2025-05-19 パシフィック・ノースウェスト国立研究所(PNNL)
米国パシフィック・ノースウェスト国立研究所(PNNL)の研究チームは、シアノバクテリア(藍藻)の概日リズム(体内時計)が、CO₂からの有用物質生産を大幅に向上させることを発見しました。通常、光合成は昼間に活発化しますが、研究では「主観的な夜間」(常時照明下での夜間相当時間)において、ショ糖の生産量が昼間の3倍に増加することが確認されました。これは、光合成遺伝子の発現が低下しているにもかかわらず、体内時計が炭素の流れを再配分し、エネルギー貯蔵の分解や細胞分裂の抑制を通じて、生産を優先させた結果です。
この成果は、300以上の遺伝子発現の変化を含む包括的な解析に基づいており、概日リズムが細胞内の代謝状態を調整し、生産性を高めるメカニズムを明らかにしました。
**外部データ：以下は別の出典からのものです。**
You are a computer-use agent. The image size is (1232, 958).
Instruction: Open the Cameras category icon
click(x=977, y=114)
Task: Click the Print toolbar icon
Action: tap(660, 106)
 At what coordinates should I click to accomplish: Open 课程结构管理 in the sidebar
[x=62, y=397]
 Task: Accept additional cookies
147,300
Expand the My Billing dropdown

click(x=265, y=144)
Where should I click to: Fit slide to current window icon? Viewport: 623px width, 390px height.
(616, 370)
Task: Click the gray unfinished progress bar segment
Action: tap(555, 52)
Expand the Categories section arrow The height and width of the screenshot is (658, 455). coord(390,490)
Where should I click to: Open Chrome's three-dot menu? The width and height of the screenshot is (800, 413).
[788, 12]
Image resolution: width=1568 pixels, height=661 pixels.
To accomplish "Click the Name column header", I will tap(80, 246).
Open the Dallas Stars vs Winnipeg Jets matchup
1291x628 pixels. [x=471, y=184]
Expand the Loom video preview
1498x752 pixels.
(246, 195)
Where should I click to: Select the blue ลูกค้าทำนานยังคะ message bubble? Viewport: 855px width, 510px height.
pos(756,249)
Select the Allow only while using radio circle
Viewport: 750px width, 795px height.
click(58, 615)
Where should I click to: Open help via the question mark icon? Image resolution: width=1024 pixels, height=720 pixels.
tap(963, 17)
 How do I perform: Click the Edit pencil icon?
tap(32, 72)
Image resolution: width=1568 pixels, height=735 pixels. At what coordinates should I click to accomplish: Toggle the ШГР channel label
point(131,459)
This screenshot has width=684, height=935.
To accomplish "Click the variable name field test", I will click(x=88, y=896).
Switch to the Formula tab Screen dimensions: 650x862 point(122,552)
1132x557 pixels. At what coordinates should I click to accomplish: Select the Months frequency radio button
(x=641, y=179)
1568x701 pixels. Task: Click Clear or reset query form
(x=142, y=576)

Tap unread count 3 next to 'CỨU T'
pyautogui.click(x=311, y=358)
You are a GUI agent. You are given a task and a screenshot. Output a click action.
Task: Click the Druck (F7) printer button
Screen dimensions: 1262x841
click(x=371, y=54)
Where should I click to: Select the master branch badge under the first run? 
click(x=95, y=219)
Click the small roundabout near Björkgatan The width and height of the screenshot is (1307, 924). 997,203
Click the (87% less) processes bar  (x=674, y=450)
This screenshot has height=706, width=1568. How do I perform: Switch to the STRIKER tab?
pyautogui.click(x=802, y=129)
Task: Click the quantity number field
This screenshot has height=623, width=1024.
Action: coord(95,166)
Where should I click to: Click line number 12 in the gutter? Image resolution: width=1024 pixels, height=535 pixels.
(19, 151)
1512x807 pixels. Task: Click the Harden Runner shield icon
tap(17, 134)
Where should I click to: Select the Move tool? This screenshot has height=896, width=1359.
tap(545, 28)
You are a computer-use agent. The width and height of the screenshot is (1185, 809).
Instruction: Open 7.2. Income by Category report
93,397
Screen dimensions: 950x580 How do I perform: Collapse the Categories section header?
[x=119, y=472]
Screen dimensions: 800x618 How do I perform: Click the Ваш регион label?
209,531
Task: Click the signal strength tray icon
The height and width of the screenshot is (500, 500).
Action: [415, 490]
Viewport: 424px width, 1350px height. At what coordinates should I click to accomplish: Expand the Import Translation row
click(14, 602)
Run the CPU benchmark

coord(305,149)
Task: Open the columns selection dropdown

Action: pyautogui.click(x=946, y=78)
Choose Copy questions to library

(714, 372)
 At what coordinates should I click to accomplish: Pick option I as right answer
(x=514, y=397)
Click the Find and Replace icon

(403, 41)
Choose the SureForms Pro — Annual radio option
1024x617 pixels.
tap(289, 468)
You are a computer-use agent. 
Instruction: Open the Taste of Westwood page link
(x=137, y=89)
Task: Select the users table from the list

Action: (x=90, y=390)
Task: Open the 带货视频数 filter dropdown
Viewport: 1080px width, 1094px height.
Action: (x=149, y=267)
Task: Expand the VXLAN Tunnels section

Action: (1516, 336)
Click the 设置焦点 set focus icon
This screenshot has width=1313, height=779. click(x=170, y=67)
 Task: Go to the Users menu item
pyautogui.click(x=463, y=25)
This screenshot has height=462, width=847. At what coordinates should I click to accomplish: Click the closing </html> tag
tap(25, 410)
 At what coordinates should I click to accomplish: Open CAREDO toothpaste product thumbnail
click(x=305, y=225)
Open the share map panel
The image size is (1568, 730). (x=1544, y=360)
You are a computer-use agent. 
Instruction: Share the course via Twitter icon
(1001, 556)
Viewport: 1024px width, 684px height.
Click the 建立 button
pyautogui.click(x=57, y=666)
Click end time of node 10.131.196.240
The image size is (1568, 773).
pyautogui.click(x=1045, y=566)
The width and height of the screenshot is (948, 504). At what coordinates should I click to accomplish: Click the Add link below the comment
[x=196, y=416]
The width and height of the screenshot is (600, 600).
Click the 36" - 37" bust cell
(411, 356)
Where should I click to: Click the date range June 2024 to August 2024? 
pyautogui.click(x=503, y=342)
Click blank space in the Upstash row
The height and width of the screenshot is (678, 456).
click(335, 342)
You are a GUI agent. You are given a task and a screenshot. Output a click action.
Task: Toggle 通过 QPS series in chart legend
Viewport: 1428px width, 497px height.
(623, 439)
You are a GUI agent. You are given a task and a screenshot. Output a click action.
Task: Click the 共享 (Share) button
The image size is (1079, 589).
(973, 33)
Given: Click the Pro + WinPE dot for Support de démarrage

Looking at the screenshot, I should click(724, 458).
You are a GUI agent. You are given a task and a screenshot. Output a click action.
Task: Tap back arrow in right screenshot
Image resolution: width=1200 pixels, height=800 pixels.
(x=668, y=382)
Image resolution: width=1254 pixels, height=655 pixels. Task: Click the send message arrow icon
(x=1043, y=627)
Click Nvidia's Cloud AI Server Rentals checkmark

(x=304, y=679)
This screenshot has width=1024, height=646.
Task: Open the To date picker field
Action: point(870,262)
これにより、自然のリズムを活用するか、または夜間の代謝状態を模倣するように遺伝子工学的に設計された株を用いることで、持続可能なバイオ生産の効率化が期待されます。
<関連情報>
- https://www.pnnl.gov/publications/natural-rhythms-boost-product-synthesis-sleep-deprived-cyanobacteria
- https://microbialcellfactories.biomedcentral.com/articles/10.1186/s12934-025-02665-5
シアノバクテリアの概日制御は、炭素分配ダイナミクスの再配線、酸化還元バランスのオーケストレーション、細胞周期の調節を通じて、主観的な夜間の生物生産を促進する Cyanobacterial circadian regulation enhances bioproduction under subjective nighttime through rewiring of carbon partitioning dynamics, redox balance orchestration, and cell cycle modulation
Ashley Gilliam,Natalie C. Sadler,Xiaolu Li,Marci Garcia,Zachary Johnson,Marija Veličković,Young-Mo Kim,Song Feng,Wei-Jun Qian,Margaret S. Cheung & Pavlo Bohutskyi
Microbial Cell Factories Published:08 March 2025
DOI:https://doi.org/10.1186/s12934-025-02665-5
Abstract
Background
The industrial feasibility of photosynthetic bioproduction using cyanobacterial platforms remains challenging due to insufficient yields, particularly due to competition between product formation and cellular carbon demands across different temporal phases of growth. This study investigates how circadian clock regulation impacts carbon partitioning between storage, growth, and product synthesis in Synechococcus elongatus PCC 7942, and provides insights that suggest potential strategies for enhanced bioproduction.
Results
After entrainment to light-dark cycles, PCC 7942 cultures transitioned to constant light revealed distinct temporal patterns in sucrose production, exhibiting three-fold higher productivity during subjective night compared to subjective day despite moderate down-regulation of genes from the photosynthetic apparatus. This enhanced productivity coincided with reduced glycogen accumulation and halted cell division at subjective night time, suggesting temporal separation of competing processes. Transcriptome analysis revealed coordinated circadian clock-driven adjustment of the cell cycle and rewiring of energy and carbon metabolism, with over 300 genes showing differential expression across four time points. The subjective night was characterized by altered expression of cell division-related genes and reduced expression of genes involved in glycogen synthesis, while showing upregulation of glycogen degradation pathways, alternative electron flow components, the pentose phosphate pathway, and oxidative decarboxylation of pyruvate. These molecular changes created favorable conditions for product formation through enhanced availability of major sucrose precursors (glucose-1-phosphate and fructose-6-phosphate) and maintained redox balance through multiple mechanisms.
Conclusions
Our analysis of circadian regulatory rewiring of carbon metabolism and redox balancing suggests two potential approaches that could be developed for improving cyanobacterial bioproduction: leveraging natural circadian rhythms for optimizing cultivation conditions and timing of pathway induction, and engineering strains that mimic circadian-driven metabolic shifts through controlled carbon flux redistribution and redox rebalancing. While these strategies remain to be tested, they could theoretically improve the efficiency of photosynthetic bioproduction by enabling better temporal separation between cell growth, carbon storage accumulation, and product synthesis phases.